_DATASET RECORDS_:

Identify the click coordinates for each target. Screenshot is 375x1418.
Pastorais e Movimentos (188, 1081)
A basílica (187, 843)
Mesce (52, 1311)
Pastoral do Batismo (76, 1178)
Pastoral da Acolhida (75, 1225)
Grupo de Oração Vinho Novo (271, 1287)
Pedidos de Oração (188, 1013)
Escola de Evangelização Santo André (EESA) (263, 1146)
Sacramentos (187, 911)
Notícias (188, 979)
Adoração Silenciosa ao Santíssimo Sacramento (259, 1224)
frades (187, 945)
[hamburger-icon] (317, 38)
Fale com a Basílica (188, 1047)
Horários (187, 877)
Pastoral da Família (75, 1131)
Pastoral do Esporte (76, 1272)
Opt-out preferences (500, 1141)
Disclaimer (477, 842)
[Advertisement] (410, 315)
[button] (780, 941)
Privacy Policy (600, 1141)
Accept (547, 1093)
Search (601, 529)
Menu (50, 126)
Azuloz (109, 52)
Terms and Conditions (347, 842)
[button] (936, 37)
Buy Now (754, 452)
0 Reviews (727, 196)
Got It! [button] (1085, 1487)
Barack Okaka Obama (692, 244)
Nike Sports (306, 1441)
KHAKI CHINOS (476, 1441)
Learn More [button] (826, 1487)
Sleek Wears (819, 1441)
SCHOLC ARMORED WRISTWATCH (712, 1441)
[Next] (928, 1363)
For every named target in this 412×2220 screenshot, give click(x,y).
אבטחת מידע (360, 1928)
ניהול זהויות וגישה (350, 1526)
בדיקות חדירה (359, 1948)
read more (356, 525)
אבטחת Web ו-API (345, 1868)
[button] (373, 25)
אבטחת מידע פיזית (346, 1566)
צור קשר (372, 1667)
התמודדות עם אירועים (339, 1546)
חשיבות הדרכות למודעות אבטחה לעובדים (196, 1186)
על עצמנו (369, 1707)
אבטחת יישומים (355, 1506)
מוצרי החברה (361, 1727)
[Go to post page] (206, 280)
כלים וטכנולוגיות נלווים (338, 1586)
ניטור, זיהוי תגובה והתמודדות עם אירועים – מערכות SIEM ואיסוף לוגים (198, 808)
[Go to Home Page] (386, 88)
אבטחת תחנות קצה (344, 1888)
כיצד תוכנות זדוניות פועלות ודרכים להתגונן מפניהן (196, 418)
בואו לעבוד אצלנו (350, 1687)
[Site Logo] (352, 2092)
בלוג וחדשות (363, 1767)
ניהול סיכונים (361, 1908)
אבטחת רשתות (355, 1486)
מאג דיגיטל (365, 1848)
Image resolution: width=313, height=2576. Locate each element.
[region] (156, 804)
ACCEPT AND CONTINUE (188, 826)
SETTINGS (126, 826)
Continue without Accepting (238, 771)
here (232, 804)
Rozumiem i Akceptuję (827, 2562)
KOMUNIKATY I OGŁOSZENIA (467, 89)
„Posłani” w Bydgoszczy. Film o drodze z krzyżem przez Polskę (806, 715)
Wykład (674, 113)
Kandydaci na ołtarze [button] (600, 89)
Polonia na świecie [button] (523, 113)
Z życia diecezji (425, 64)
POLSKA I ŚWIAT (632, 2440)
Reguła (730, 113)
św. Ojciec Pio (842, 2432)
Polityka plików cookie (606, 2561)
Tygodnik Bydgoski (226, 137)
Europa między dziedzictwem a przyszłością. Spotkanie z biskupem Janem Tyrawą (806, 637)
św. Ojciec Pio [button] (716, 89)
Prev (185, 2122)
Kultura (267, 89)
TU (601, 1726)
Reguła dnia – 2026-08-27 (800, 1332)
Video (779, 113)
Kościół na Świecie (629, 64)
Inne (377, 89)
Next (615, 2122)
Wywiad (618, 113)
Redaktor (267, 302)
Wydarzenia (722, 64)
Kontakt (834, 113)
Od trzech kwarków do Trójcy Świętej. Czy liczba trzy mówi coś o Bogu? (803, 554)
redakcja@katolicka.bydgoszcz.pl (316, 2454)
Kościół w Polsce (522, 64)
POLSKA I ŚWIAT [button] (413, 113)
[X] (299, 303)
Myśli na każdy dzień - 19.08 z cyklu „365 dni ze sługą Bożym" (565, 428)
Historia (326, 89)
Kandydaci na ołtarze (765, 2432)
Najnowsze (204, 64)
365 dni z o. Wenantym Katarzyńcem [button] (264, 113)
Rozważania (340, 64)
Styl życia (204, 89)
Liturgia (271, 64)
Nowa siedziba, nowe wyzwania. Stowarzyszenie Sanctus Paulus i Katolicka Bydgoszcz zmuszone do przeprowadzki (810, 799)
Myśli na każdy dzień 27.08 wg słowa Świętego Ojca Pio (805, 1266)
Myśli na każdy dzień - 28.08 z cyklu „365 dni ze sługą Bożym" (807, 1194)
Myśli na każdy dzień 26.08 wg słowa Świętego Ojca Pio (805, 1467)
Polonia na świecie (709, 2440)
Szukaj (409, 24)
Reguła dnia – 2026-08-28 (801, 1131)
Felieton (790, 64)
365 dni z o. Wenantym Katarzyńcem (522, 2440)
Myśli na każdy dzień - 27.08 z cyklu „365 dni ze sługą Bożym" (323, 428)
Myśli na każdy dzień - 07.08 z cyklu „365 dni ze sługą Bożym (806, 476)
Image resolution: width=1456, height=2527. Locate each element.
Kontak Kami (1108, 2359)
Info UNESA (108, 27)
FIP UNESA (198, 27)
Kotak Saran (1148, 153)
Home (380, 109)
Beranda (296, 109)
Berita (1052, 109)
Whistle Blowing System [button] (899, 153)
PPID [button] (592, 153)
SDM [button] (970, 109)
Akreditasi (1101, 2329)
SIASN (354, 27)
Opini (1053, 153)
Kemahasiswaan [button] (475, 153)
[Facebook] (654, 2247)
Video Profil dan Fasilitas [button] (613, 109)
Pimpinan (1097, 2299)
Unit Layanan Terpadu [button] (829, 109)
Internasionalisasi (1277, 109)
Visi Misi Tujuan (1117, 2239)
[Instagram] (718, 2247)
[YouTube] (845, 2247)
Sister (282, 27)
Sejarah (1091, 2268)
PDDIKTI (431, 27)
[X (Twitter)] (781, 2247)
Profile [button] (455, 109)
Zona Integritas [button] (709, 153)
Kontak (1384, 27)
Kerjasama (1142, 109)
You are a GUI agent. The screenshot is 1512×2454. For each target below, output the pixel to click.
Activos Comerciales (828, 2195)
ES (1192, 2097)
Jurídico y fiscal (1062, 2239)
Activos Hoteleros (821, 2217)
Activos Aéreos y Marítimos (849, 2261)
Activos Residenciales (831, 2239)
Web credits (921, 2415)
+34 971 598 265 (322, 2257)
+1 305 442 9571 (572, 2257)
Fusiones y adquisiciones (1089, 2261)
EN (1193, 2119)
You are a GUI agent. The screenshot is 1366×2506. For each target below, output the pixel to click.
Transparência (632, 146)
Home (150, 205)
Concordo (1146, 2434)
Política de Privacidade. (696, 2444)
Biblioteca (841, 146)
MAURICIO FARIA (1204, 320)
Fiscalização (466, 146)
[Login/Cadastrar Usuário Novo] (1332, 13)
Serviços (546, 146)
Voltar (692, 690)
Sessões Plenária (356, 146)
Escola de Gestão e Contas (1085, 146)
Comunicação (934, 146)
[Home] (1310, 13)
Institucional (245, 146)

_TASK REQUIREMENTS_:
With no word added or dropped, repeat the entire listing.

_WRITTEN ANSWER_:
Identify the click coordinates for each target. Screenshot is 375x1418.
Pastorais e Movimentos (188, 1081)
A basílica (187, 843)
Mesce (52, 1311)
Pastoral do Batismo (76, 1178)
Pastoral da Acolhida (75, 1225)
Grupo de Oração Vinho Novo (271, 1287)
Pedidos de Oração (188, 1013)
Escola de Evangelização Santo André (EESA) (263, 1146)
Sacramentos (187, 911)
Notícias (188, 979)
Adoração Silenciosa ao Santíssimo Sacramento (259, 1224)
frades (187, 945)
[hamburger-icon] (317, 38)
Fale com a Basílica (188, 1047)
Horários (187, 877)
Pastoral da Família (75, 1131)
Pastoral do Esporte (76, 1272)
Opt-out preferences (500, 1141)
Disclaimer (477, 842)
[Advertisement] (410, 315)
[button] (780, 941)
Privacy Policy (600, 1141)
Accept (547, 1093)
Search (601, 529)
Menu (50, 126)
Azuloz (109, 52)
Terms and Conditions (347, 842)
[button] (936, 37)
Buy Now (754, 452)
0 Reviews (727, 196)
Got It! [button] (1085, 1487)
Barack Okaka Obama (692, 244)
Nike Sports (306, 1441)
KHAKI CHINOS (476, 1441)
Learn More [button] (826, 1487)
Sleek Wears (819, 1441)
SCHOLC ARMORED WRISTWATCH (712, 1441)
[Next] (928, 1363)
For every named target in this 412×2220 screenshot, give click(x,y).
אבטחת מידע (360, 1928)
ניהול זהויות וגישה (350, 1526)
בדיקות חדירה (359, 1948)
read more (356, 525)
אבטחת Web ו-API (345, 1868)
[button] (373, 25)
אבטחת מידע פיזית (346, 1566)
צור קשר (372, 1667)
התמודדות עם אירועים (339, 1546)
חשיבות הדרכות למודעות אבטחה לעובדים (196, 1186)
על עצמנו (369, 1707)
אבטחת יישומים (355, 1506)
מוצרי החברה (361, 1727)
[Go to post page] (206, 280)
כלים וטכנולוגיות נלווים (338, 1586)
ניטור, זיהוי תגובה והתמודדות עם אירועים – מערכות SIEM ואיסוף לוגים (198, 808)
[Go to Home Page] (386, 88)
אבטחת תחנות קצה (344, 1888)
כיצד תוכנות זדוניות פועלות ודרכים להתגונן מפניהן (196, 418)
בואו לעבוד אצלנו (350, 1687)
[Site Logo] (352, 2092)
בלוג וחדשות (363, 1767)
ניהול סיכונים (361, 1908)
אבטחת רשתות (355, 1486)
מאג דיגיטל (365, 1848)
Image resolution: width=313, height=2576. Locate each element.
[region] (156, 804)
ACCEPT AND CONTINUE (188, 826)
SETTINGS (126, 826)
Continue without Accepting (238, 771)
here (232, 804)
Rozumiem i Akceptuję (827, 2562)
KOMUNIKATY I OGŁOSZENIA (467, 89)
„Posłani” w Bydgoszczy. Film o drodze z krzyżem przez Polskę (806, 715)
Wykład (674, 113)
Kandydaci na ołtarze [button] (600, 89)
Polonia na świecie [button] (523, 113)
Z życia diecezji (425, 64)
POLSKA I ŚWIAT (632, 2440)
Reguła (730, 113)
św. Ojciec Pio (842, 2432)
Polityka plików cookie (606, 2561)
Tygodnik Bydgoski (226, 137)
Europa między dziedzictwem a przyszłością. Spotkanie z biskupem Janem Tyrawą (806, 637)
św. Ojciec Pio [button] (716, 89)
Prev (185, 2122)
Kultura (267, 89)
TU (601, 1726)
Reguła dnia – 2026-08-27 (800, 1332)
Video (779, 113)
Kościół na Świecie (629, 64)
Inne (377, 89)
Next (615, 2122)
Wywiad (618, 113)
Redaktor (267, 302)
Wydarzenia (722, 64)
Kontakt (834, 113)
Od trzech kwarków do Trójcy Świętej. Czy liczba trzy mówi coś o Bogu? (803, 554)
redakcja@katolicka.bydgoszcz.pl (316, 2454)
Kościół w Polsce (522, 64)
POLSKA I ŚWIAT [button] (413, 113)
[X] (299, 303)
Myśli na każdy dzień - 19.08 z cyklu „365 dni ze sługą Bożym" (565, 428)
Historia (326, 89)
Kandydaci na ołtarze (765, 2432)
Najnowsze (204, 64)
365 dni z o. Wenantym Katarzyńcem [button] (264, 113)
Rozważania (340, 64)
Styl życia (204, 89)
Liturgia (271, 64)
Nowa siedziba, nowe wyzwania. Stowarzyszenie Sanctus Paulus i Katolicka Bydgoszcz zmuszone do przeprowadzki (810, 799)
Myśli na każdy dzień 27.08 wg słowa Świętego Ojca Pio (805, 1266)
Myśli na każdy dzień - 28.08 z cyklu „365 dni ze sługą Bożym" (807, 1194)
Myśli na każdy dzień 26.08 wg słowa Świętego Ojca Pio (805, 1467)
Polonia na świecie (709, 2440)
Szukaj (409, 24)
Reguła dnia – 2026-08-28 (801, 1131)
Felieton (790, 64)
365 dni z o. Wenantym Katarzyńcem (522, 2440)
Myśli na każdy dzień - 27.08 z cyklu „365 dni ze sługą Bożym" (323, 428)
Myśli na każdy dzień - 07.08 z cyklu „365 dni ze sługą Bożym (806, 476)
Image resolution: width=1456, height=2527. Locate each element.
Kontak Kami (1108, 2359)
Info UNESA (108, 27)
FIP UNESA (198, 27)
Kotak Saran (1148, 153)
Home (380, 109)
Beranda (296, 109)
Berita (1052, 109)
Whistle Blowing System [button] (899, 153)
PPID [button] (592, 153)
SDM [button] (970, 109)
Akreditasi (1101, 2329)
SIASN (354, 27)
Opini (1053, 153)
Kemahasiswaan [button] (475, 153)
[Facebook] (654, 2247)
Video Profil dan Fasilitas [button] (613, 109)
Pimpinan (1097, 2299)
Unit Layanan Terpadu [button] (829, 109)
Internasionalisasi (1277, 109)
Visi Misi Tujuan (1117, 2239)
[Instagram] (718, 2247)
[YouTube] (845, 2247)
Sister (282, 27)
Sejarah (1091, 2268)
PDDIKTI (431, 27)
[X (Twitter)] (781, 2247)
Profile [button] (455, 109)
Zona Integritas [button] (709, 153)
Kontak (1384, 27)
Kerjasama (1142, 109)
You are a GUI agent. The screenshot is 1512×2454. For each target below, output the pixel to click.
Activos Comerciales (828, 2195)
ES (1192, 2097)
Jurídico y fiscal (1062, 2239)
Activos Hoteleros (821, 2217)
Activos Aéreos y Marítimos (849, 2261)
Activos Residenciales (831, 2239)
Web credits (921, 2415)
+34 971 598 265 (322, 2257)
+1 305 442 9571 (572, 2257)
Fusiones y adquisiciones (1089, 2261)
EN (1193, 2119)
You are a GUI agent. The screenshot is 1366×2506. For each target below, output the pixel to click.
Transparência (632, 146)
Home (150, 205)
Concordo (1146, 2434)
Política de Privacidade. (696, 2444)
Biblioteca (841, 146)
MAURICIO FARIA (1204, 320)
Fiscalização (466, 146)
[Login/Cadastrar Usuário Novo] (1332, 13)
Serviços (546, 146)
Voltar (692, 690)
Sessões Plenária (356, 146)
Escola de Gestão e Contas (1085, 146)
Comunicação (934, 146)
[Home] (1310, 13)
Institucional (245, 146)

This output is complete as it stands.